* **What to produce**: Somewhere below are a line with "775x557 pixels. Task: Click" and a later line with "576x587 pixels.". Output exactly those lines and all lines between them.

Saved data entries
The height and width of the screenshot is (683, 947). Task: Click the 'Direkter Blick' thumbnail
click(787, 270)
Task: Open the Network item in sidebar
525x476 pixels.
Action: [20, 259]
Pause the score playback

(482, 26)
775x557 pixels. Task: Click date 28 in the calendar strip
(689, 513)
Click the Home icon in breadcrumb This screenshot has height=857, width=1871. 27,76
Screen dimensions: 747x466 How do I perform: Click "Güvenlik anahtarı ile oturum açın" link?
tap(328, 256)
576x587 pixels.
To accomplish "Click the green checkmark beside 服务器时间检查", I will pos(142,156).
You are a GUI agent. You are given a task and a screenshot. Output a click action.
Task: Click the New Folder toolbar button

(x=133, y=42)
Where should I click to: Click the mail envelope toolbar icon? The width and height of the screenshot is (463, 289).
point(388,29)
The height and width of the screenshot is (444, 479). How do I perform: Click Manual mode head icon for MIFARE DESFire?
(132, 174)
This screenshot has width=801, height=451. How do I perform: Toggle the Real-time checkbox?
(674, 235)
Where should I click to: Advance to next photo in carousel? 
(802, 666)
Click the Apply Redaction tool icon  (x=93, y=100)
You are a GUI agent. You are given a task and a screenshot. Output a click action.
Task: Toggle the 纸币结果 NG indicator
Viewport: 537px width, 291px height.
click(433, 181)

* **Reply to the task**:
775x557 pixels. Task: Click date 28 in the calendar strip
(689, 513)
Click the Home icon in breadcrumb This screenshot has height=857, width=1871. 27,76
Screen dimensions: 747x466 How do I perform: Click "Güvenlik anahtarı ile oturum açın" link?
tap(328, 256)
576x587 pixels.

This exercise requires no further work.